When the script returns a non-zero exit code, Claude Code blocks the tool call and feeds the script's output back to the AI. After seeing "Use mv instead," the AI automatically rewrites the command.

Since this rule went live, there have been zero accidental deletions.

Real-World Case 2: Automatic Markdown Frontmatter Validation

The Problem

Every Markdown file in my system requires YAML frontmatter (title, date, tags, etc.). The AI occasionally forgets to include it or leaves the format incomplete.

The Solution

A PreToolUse hook that checks content for complete frontmatter before the AI writes a .md file:

#!/bin/bash
# .claude/hooks/check-md-frontmatter.sh
INPUT=$(cat /dev/stdin)

# Only check .md files
FILE_PATH=$(echo "$INPUT" | grep -o '"file_path":"[^"]*"' | head -1)
if ! echo "$FILE_PATH" | grep -q '\.md"'; then
  exit 0
fi

# Check for frontmatter opening
CONTENT=$(echo "$INPUT" | python3 -c "
import sys, json
data = json.load(sys.stdin)
print(data.get('content', ''))
" 2>/dev/null)

if ! echo "$CONTENT" | head -1 | grep -q '^---'; then
  echo "WARNING: Markdown file is missing YAML frontmatter."
  echo "Ensure the file starts with a --- delimited YAML block."
  exit 1
fi

exit 0

This rule ensures every AI-generated Markdown file passes a frontmatter check.

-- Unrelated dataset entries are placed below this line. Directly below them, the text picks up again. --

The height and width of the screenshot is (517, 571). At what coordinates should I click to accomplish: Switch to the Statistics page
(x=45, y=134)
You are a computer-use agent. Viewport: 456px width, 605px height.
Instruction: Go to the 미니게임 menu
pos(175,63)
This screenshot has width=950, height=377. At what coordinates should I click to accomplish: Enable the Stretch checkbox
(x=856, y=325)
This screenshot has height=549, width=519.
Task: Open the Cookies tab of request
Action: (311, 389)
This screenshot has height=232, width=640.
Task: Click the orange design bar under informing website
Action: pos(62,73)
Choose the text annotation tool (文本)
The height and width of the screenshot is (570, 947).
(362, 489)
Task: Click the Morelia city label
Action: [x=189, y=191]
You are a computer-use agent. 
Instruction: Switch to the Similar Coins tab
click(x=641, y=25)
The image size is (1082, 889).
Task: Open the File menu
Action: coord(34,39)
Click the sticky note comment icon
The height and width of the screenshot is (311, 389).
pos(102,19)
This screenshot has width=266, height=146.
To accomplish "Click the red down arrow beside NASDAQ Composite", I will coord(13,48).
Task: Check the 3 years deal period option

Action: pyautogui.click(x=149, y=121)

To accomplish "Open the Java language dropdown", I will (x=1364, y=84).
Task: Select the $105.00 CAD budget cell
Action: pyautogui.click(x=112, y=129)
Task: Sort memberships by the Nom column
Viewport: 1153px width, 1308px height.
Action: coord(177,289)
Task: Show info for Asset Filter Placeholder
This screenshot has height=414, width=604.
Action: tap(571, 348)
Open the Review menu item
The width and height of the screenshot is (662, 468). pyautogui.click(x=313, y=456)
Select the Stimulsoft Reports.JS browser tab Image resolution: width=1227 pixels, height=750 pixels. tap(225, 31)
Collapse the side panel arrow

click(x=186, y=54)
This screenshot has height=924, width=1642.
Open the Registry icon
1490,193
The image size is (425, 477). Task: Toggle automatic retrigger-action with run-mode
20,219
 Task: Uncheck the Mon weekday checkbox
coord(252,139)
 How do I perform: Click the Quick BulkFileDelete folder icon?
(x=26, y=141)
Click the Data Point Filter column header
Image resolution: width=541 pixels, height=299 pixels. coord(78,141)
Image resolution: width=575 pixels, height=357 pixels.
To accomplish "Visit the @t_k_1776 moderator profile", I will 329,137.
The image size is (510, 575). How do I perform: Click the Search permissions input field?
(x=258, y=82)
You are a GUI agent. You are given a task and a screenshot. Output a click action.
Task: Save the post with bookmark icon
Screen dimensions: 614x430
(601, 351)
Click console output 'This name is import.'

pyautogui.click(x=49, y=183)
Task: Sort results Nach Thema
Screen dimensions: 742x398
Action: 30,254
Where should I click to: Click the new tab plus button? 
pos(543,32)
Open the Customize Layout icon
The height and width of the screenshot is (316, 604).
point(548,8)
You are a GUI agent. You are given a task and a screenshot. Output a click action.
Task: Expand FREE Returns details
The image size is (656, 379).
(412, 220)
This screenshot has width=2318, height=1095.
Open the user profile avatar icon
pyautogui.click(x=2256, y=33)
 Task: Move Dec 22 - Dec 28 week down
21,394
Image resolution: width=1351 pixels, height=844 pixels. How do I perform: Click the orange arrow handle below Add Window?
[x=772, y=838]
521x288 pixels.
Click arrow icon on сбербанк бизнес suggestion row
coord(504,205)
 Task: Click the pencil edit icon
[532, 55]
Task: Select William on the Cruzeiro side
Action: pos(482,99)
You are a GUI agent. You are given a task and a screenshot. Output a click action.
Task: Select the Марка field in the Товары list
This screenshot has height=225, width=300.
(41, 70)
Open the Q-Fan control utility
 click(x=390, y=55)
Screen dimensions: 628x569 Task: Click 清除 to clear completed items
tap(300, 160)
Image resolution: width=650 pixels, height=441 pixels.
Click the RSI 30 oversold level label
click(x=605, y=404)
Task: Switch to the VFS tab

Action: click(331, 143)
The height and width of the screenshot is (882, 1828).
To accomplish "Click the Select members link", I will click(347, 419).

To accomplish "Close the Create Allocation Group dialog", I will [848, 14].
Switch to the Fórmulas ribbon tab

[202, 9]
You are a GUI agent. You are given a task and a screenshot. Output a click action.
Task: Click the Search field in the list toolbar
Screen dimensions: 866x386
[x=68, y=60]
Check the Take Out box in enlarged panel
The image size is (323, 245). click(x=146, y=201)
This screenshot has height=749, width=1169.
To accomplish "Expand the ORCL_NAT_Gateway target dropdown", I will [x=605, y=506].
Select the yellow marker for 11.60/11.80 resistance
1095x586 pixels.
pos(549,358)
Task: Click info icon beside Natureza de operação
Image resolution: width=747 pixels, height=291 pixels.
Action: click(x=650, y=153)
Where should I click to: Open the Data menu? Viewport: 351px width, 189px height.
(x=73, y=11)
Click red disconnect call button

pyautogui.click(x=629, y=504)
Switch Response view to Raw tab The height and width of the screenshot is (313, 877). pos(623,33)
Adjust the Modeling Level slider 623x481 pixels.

Real-World Case 3: Automatic Post-Write Code Quality Checks

The Problem

After the AI writes Python code, there may be unused imports, formatting issues, or even syntax errors.

The Solution

A PostToolUse hook that automatically runs ruff (Python linter/formatter) and pytest after every .py file write or edit:

{
  "matcher": "Edit|Write",
  "hooks": [
    {
      "type": "command",
      "command": "bash .claude/hooks/ruff-autofix.sh",
      "timeout": 10
    },
    {
      "type": "command",
      "command": "bash .claude/hooks/auto-pytest.sh",
      "timeout": 30
    }
  ]
}

The ruff hook auto-fixes formatting issues (such as removing unused imports). The pytest hook runs relevant tests. If tests fail, the AI receives the error message and automatically attempts a fix.

This creates an automatic feedback loop: AI writes code, hook runs tests, tests fail, AI reads the error, fixes it, hook runs tests again, tests pass.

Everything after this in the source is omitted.